In un bell’articolo dedicato a Dante su Repubblica di domenica 28 dicembre, il grande romanziere Walter Siti commentava gli ultimi versi del Paradiso (e quindi di tutta la Commedia dantesca), soffermandosi su un aspetto in particolare. Parlando infatti dell’attacco finale del poema («Ne la profonda e chiara sussistenza / de l’alto lume parvermi tre giri / di tre colori e d’una contenenza; / e l’un da l’altro come iri da iri / parea reflesso, e ‘l terzo parea foco / che quinci e quindi igualmente si spiri»), Siti si ferma a notare un aspetto preciso — e grandioso — della descrizione dantesca: l’impossibilità. Ciò che Dante descrive non è semplicemente inverosimile, è impossibile: perché non è razionalmente immaginabile e misurabile; non è “direttamente percepibile”: «indescrivibili» sono infatti gli «incomprensibili dogmi della religione».

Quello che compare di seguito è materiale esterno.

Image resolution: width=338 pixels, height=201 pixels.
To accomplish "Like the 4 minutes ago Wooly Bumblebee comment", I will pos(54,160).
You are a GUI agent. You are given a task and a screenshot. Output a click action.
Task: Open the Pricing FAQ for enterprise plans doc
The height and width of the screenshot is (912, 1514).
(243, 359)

Siti, evidentemente, da molti punti di vista non ha torto: i sensi (le «porte della percezione», come li chiamò William Blake) denuncerebbero questa impossibilità come «contraddittoria»: la ragione, per affermare come vero, per seguire sino in fondo l’intuizione dantesca, dovrebbe quindi rinnegare qualcosa di sé, accettare una parte di fallimento e fingere di credere a un paradosso. Questa parte, questa specificità da sacrificare (espongo, tentativamente, l’implicito del discorso di Siti) sarebbe appunto il principio di non contraddizione. Ma che cos’è questa «impossibilità» di cui parla Dante?

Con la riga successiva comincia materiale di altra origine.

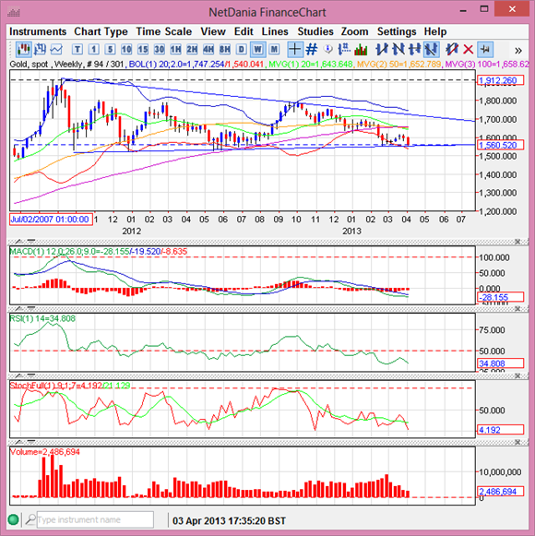Viewport: 535px width, 536px height.
Task: Click the tick (T) time scale button
Action: [77, 50]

Guardiamo Dante stesso, nei versi immediatamente successivi a quelli citati: «Oh quanto è corto il dire e come fioco / al mio concetto! e questo, a quel ch’i’ vidi, / è tanto, che non basta a dicer “poco”»: quanto sono incapaci le parole e le categorie della ragione per dire ciò che vidi, al punto che dire “poco” è essa stessa un’immensa riduzione. Dopo aver detto infatti qualcosa di platealmente inconciliabile ai sensi, Dante non cerca di giustificare l’impossibilità dei fatti: non chiede cioè al lettore una “sospensione dell’incredulità”, una fictio narrativa, un “facciamo finta che sia vero”. Descrive invece una inadeguatezza della ragione a descrivere quegli stessi fatti. È una dinamica simile a quella di una rifrazione di luce di cui non si riesce però a guardare direttamente la fonte, ma di cui il riflesso visibile porta tutta la stupefatta dirompenza — della sua origine s’intravedono le fattezze: e la ragione (e con essa il suo strumento d’elezione, la lingua — in questo caso la poesia) rincorre, insegue implacabile il suo obiettivo.

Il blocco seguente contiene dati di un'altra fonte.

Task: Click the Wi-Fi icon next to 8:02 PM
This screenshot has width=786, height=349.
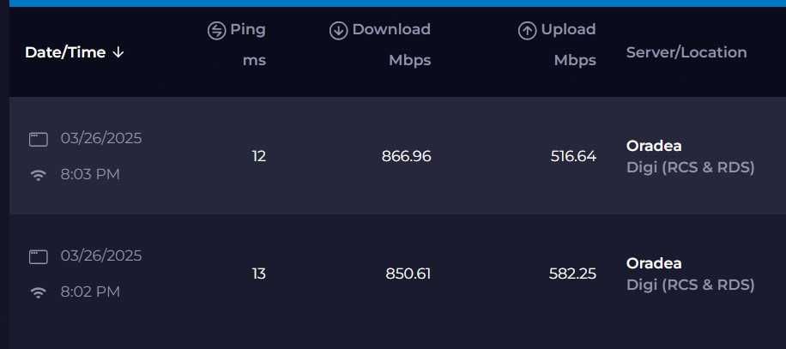Action: click(38, 292)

L’equivoco, se c’è, avviene nel credere che la parola possa dire di aver assolto il proprio compito descrittivo esaurendo il suo oggetto: è il grande, tragico tentativo delle Ninfee di Monet, del Palomar di Calvino. Ma l’inquietudine, la drammaticità del “non riuscire” non è la frana di quel tentativo, ma il suo inveramento.
Dante, quando descrive, non vuole descrivere: vuole entrare. E quell’ingresso che la parola permette è, per l’appunto, un’incompiutezza, una perdita di difese, un disarmo pieno d’amore: i sensi, accettando la propria inadeguatezza, sorprendono in atto — finalmente — la propria natura.
Ed è, se ci si pensa, ciò che da sempre commuove di quegli ultimi versi: Dante continuamente dice di non riuscire a descrivere, continuamente dichiara la sconfitta del proprio linguaggio al cospetto della visione di Dio — e non nonostante ma proprio grazie a quella impossibilità, a quella “sconfitta”, intuiamo il suo vedere. Dicendoci di “non riuscire a dire”, Dante ci introduce non ad un paradosso, ma ad un’esperienza, che proprio in quanto comune a tutti, ci percuote: l’esperienza di una ragione che si scopre incompiuta affacciandosi a ciò che la supera — ed è un’incompiutezza, una vertigine che invece è tutta, drammaticamente percepibile nei sensi, nella carne. Noi non vediamo Dio, ma ne intuiamo la grandezza; non vediamo la Trinità, ma ne intravediamo il mistero; non capiamo la gloria della Rosa Mistica, ma riusciamo a percepirne la bellezza, non misuriamo «l’amor che move il sole e l’altre stelle», ma quella vita ci interroga personalmente: e Dante ci accompagna, ci porta per mano a questo spalancamento, a questa sconfitta — una sconfitta che è così simile a un’umiltà, a un cadere in ginocchio, a un abbandono.